I've gone 119.96 with a 12" 2800, 009s & TE60 on alky with a 89 and E85 mix. If I shifted the 2-3 @ 5700 I bet it would have picked up another 2-4 MPH. The 02s thru the trap was .71 but remeber that was with E85.

I switched to a Precision housing hope to pick up some MPH.
 
IMO I would go with the 60's, even though you can go mid to low 11's with the 42's and alky (this leaves you room to grow in the future). Almost everyone wants to go faster at some point. Remember if you are using alky and a smaller injector (say 36 or 42's) you could always use straight methanol instead of a water mix to gain the additional fuel needed. I have personally used a D5 (3000 orange stripe) and it was not enough with my te60 (non bb) and FMIC (could only build one pound of boost on the foot brake). I swapped the orange stripe for a Pats performance 10" 3200 L/U and have been very pleased (not even a noticeable difference from the orange stripe while street driving). Swapping converters in and out is a pain especially when you dont have lift at home.
 
I like to hear things like that. I'm getting ready to run all the parts mentioned in my sig less the BILLET WHEEL :cool: and see what she does at the Track. Get a baseline E.T. then put the Billet Wheel on. :biggrin:

I'll find out what it runs March 7th at Cecil County. Thats thier first Saturday test and tune. Hopefully I can get it to hook better than a 1.68 60' on the 255/50 M/Ts... Should run good.
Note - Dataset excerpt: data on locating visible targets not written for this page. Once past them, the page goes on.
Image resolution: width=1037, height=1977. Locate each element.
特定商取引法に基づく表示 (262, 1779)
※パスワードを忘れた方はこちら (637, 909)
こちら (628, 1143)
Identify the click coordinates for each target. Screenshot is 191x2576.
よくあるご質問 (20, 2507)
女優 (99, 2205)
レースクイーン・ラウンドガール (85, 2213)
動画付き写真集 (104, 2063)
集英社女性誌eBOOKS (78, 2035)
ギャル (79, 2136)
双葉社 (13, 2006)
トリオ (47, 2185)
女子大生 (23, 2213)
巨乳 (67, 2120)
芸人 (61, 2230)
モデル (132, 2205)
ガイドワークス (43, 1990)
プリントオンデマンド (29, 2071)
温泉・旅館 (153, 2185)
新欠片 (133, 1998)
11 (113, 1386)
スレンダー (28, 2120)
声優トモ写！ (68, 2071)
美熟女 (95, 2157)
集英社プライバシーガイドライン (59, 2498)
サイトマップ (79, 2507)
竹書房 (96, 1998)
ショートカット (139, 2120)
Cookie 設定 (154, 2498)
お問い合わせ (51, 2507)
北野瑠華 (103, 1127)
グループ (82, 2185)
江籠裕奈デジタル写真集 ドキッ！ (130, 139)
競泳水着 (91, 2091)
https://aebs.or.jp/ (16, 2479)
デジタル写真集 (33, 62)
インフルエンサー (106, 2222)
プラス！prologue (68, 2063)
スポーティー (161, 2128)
I read your sig, and you seem to have all the right parts. The only thing I would change is the heated 02, but thats just me. Ive never had any luck with the heated units on these cars. Ive been running the same Denso 02 sensor since the fall of 07 and havent had any problems yet.

IMO I would go with the 60's, even though you can go mid to low 11's with the 42's and alky (this leaves you room to grow in the future). Almost everyone wants to go faster at some point. Remember if you are using alky and a smaller injector (say 36 or 42's) you could always use straight methanol instead of a water mix to gain the additional fuel needed. I have personally used a D5 (3000 orange stripe) and it was not enough with my te60 (non bb) and FMIC (could only build one pound of boost on the foot brake). I swapped the orange stripe for a Pats performance 10" 3200 L/U and have been very pleased (not even a noticeable difference from the orange stripe while street driving). Swapping converters in and out is a pain especially when you dont have lift at home.

I think I may have to upgrade my injectors at some point this season. Saw the 02s in the 720s last night at about 120mph (SM2.2 recall), STILL no knock!!!!! Im gonna have to give it fuel through the chip and see what happens. Im pretty sure injector DC is getting up there though, IMHO.

Im running straight VP methanol as well.

My boss has a 87 GN with a TE-60, ProTorque 3K stall L/U, PTE FMIC, 60's, TA DP w/dump. Its only run a best of 12.3 so far, and we think it needs a fuel pump. Running the stock pump along with an external as well. Hopefully we can turn some decent numbers with it....
 
G-Pop Shop just quoted me $150.00 to make an OE exhaust housing fit the TE-60. That includes return shipping.
I am NOT going to do this anytime soon but I figured I let you guys know the price I was quoted.


Jay left you a Message.
Waiting for your call.
 
good move on the LU.. we had Melissa's car out all day today.. went over 200 miles :eek: ..car didn't miss a beat.. cruising down the highway @ 75/80. LU's are great for "driver's" :cool:
 
So now that the turbo is in the mail my attention moves to the TC.
Regardless of brand i will be keeping the LU.

A 3000 stall ProTorque would work great with the TE-60. I just put a 3200-3400 in my GN, and my loaner TE-61 spools like a scared monkey!!

You're gonna like the 60. And I agree with Grumpy, keep the L/U.